> [Material shown]
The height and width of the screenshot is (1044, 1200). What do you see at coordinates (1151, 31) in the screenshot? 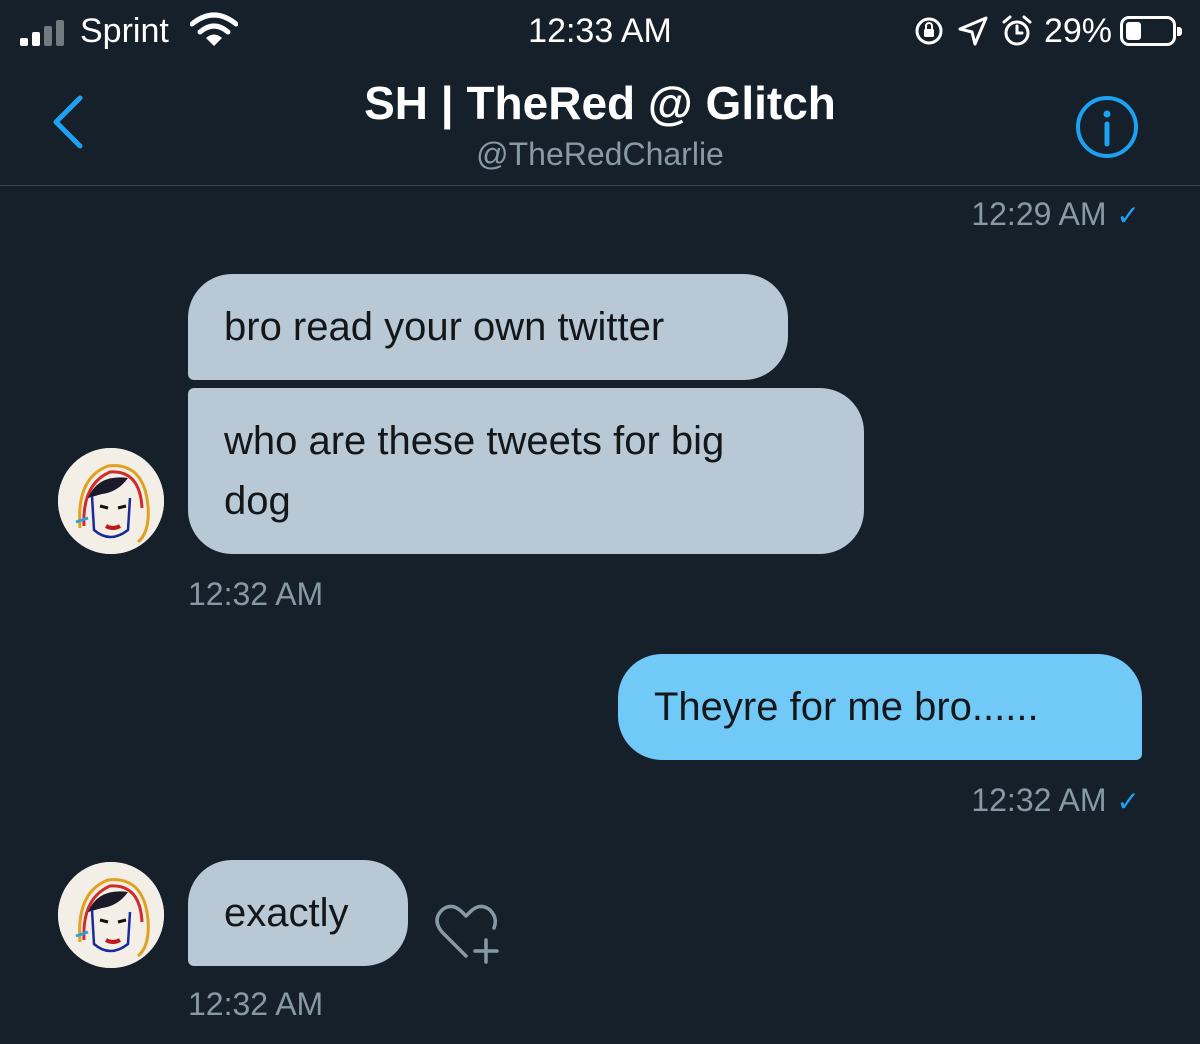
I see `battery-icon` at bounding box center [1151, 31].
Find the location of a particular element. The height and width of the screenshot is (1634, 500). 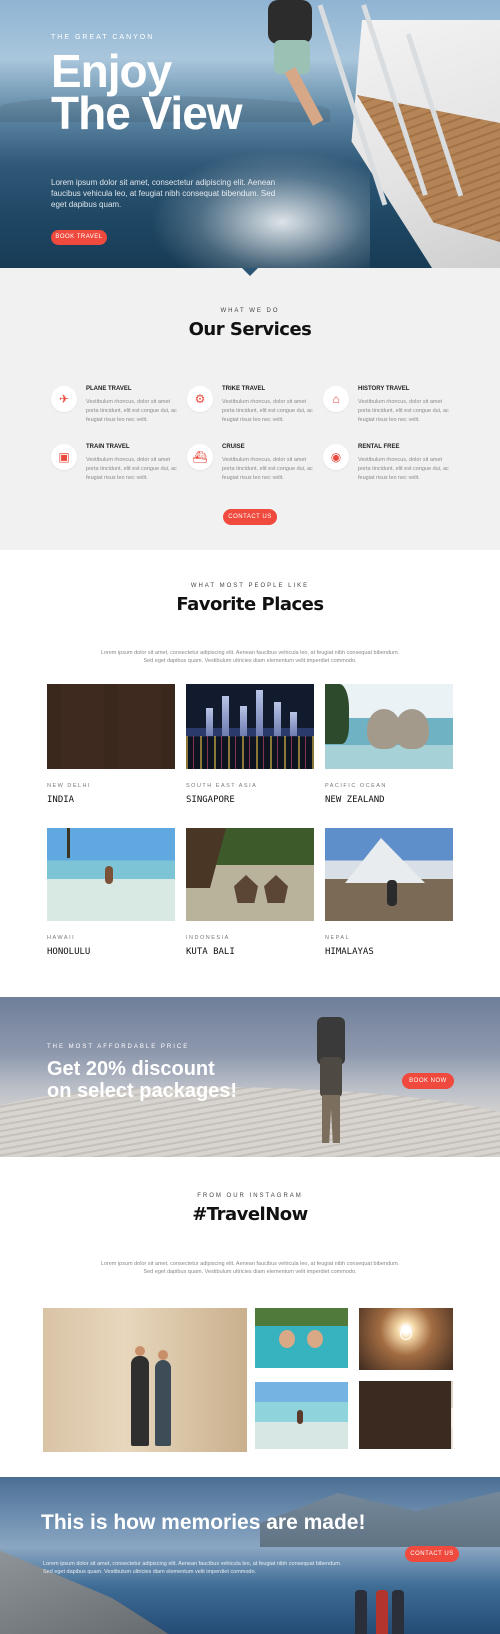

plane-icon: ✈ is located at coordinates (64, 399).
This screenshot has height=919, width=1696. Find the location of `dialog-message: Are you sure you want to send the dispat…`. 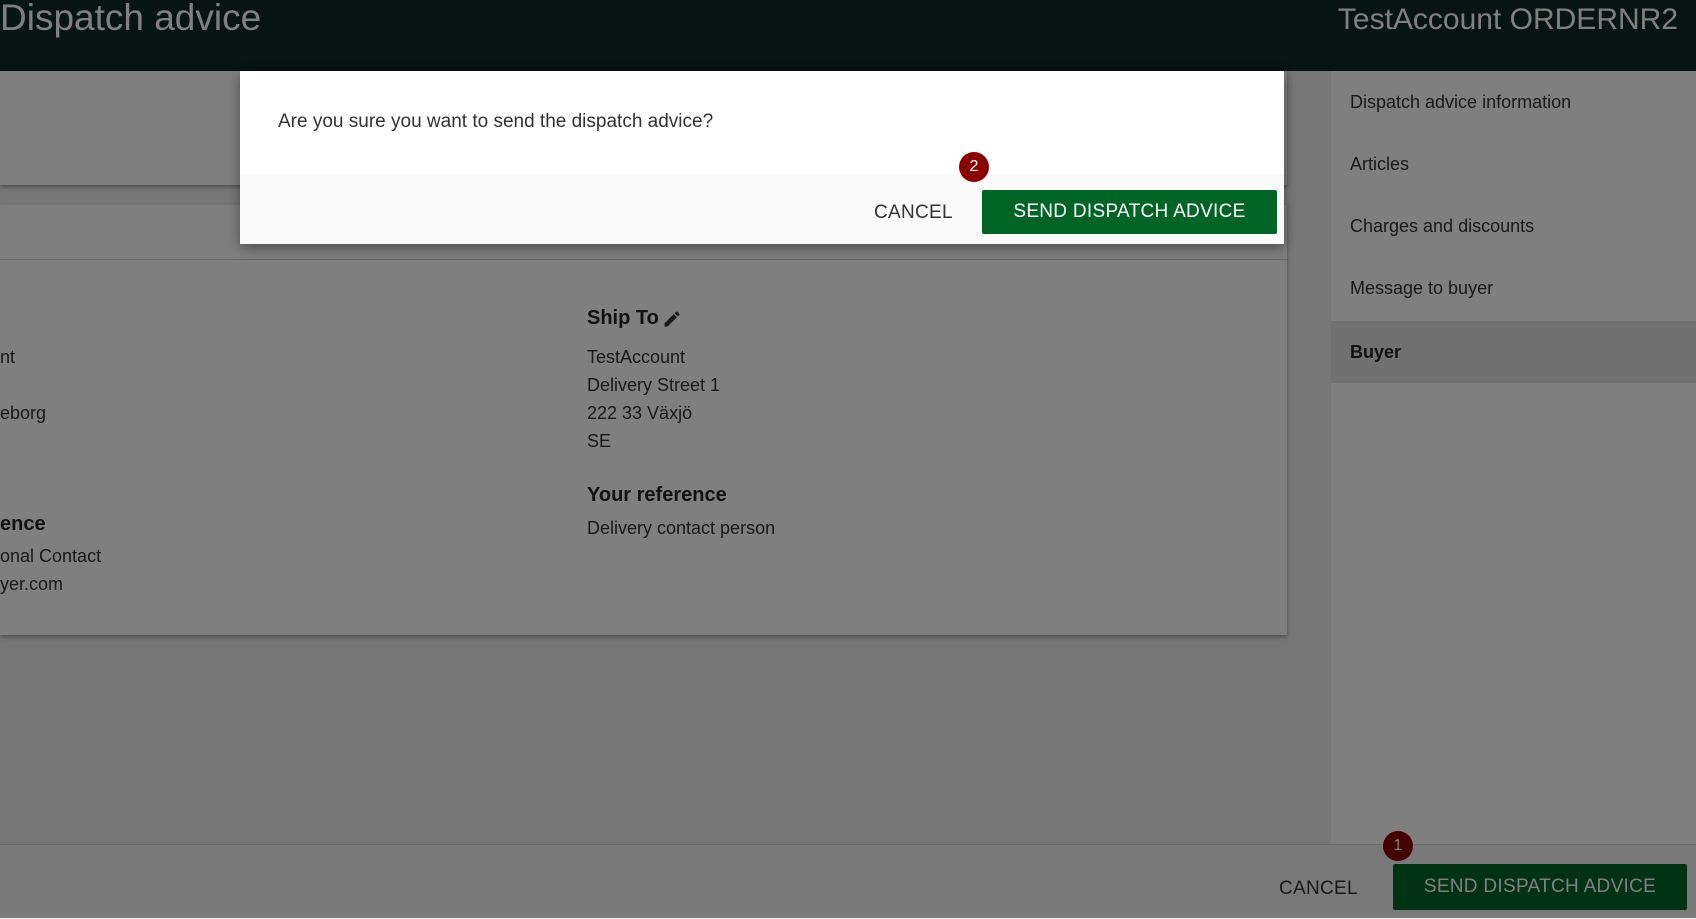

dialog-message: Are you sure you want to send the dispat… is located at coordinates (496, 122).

* * *

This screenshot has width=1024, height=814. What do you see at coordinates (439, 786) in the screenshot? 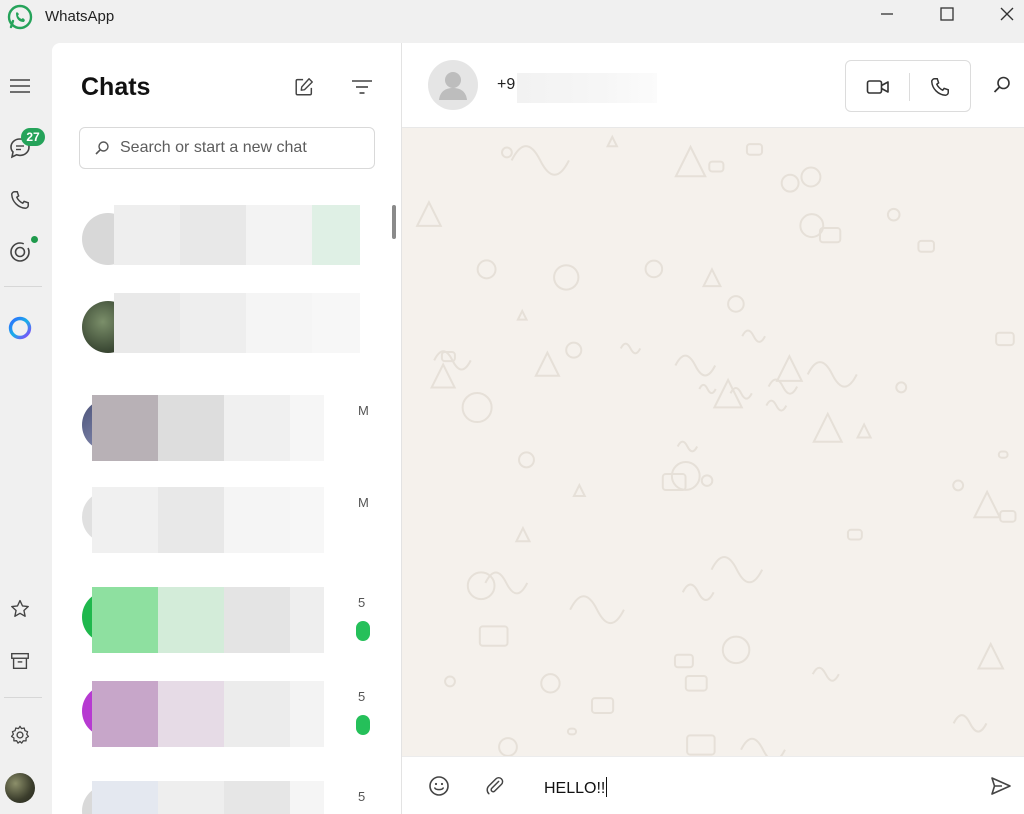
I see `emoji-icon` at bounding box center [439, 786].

> [Your assignment]
Copy the data word for word, from the line containing "Find the location of a" through the line containing "dialog-message: Are you sure you want to send the dispat… is", and leave out the pictures.

> [Solution to this problem]
Find the location of a particular element. The height and width of the screenshot is (1634, 500). 

plane-icon: ✈ is located at coordinates (64, 399).
This screenshot has height=919, width=1696. Find the location of `dialog-message: Are you sure you want to send the dispat…`. 

dialog-message: Are you sure you want to send the dispat… is located at coordinates (496, 122).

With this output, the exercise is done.